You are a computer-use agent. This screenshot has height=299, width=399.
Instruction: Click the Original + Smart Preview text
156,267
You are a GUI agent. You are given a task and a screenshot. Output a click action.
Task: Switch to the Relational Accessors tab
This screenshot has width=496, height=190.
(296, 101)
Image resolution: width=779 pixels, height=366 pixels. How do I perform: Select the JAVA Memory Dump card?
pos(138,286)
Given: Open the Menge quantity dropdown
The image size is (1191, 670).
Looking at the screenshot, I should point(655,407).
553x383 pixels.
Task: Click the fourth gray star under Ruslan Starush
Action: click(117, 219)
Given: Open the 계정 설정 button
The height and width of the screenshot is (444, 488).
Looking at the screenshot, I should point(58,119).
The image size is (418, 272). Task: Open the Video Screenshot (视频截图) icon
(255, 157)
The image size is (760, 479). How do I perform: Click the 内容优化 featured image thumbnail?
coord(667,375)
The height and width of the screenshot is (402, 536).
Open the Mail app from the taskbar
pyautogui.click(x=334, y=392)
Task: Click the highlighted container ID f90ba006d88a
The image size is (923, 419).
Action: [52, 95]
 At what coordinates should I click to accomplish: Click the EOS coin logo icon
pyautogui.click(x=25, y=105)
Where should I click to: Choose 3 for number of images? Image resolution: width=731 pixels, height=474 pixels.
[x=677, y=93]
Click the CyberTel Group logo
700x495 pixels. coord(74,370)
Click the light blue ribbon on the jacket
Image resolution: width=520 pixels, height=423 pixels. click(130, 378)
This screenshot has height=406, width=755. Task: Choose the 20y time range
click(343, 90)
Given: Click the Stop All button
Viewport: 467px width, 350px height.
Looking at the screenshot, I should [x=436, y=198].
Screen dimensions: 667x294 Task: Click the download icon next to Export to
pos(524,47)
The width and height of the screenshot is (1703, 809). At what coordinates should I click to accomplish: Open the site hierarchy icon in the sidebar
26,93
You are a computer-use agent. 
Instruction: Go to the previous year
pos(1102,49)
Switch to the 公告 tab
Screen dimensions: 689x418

- - -

**Goal of the exercise**
Copy all of the material above, line for line, without changing anything.

**Complete output**
You are a computer-use agent. This screenshot has height=299, width=399.
Instruction: Click the Original + Smart Preview text
156,267
You are a GUI agent. You are given a task and a screenshot. Output a click action.
Task: Switch to the Relational Accessors tab
This screenshot has width=496, height=190.
(296, 101)
Image resolution: width=779 pixels, height=366 pixels. How do I perform: Select the JAVA Memory Dump card?
pos(138,286)
Given: Open the Menge quantity dropdown
The image size is (1191, 670).
Looking at the screenshot, I should point(655,407).
553x383 pixels.
Task: Click the fourth gray star under Ruslan Starush
Action: click(117, 219)
Given: Open the 계정 설정 button
The height and width of the screenshot is (444, 488).
Looking at the screenshot, I should point(58,119).
The image size is (418, 272). Task: Open the Video Screenshot (视频截图) icon
(255, 157)
The image size is (760, 479). How do I perform: Click the 内容优化 featured image thumbnail?
coord(667,375)
The height and width of the screenshot is (402, 536).
Open the Mail app from the taskbar
pyautogui.click(x=334, y=392)
Task: Click the highlighted container ID f90ba006d88a
The image size is (923, 419).
Action: [52, 95]
 At what coordinates should I click to accomplish: Click the EOS coin logo icon
pyautogui.click(x=25, y=105)
Where should I click to: Choose 3 for number of images? Image resolution: width=731 pixels, height=474 pixels.
[x=677, y=93]
Click the CyberTel Group logo
700x495 pixels. coord(74,370)
Click the light blue ribbon on the jacket
Image resolution: width=520 pixels, height=423 pixels. click(130, 378)
This screenshot has height=406, width=755. Task: Choose the 20y time range
click(343, 90)
Given: Click the Stop All button
Viewport: 467px width, 350px height.
Looking at the screenshot, I should [x=436, y=198].
Screen dimensions: 667x294 Task: Click the download icon next to Export to
pos(524,47)
The width and height of the screenshot is (1703, 809). At what coordinates should I click to accomplish: Open the site hierarchy icon in the sidebar
26,93
You are a computer-use agent. 
Instruction: Go to the previous year
pos(1102,49)
Switch to the 公告 tab
Screen dimensions: 689x418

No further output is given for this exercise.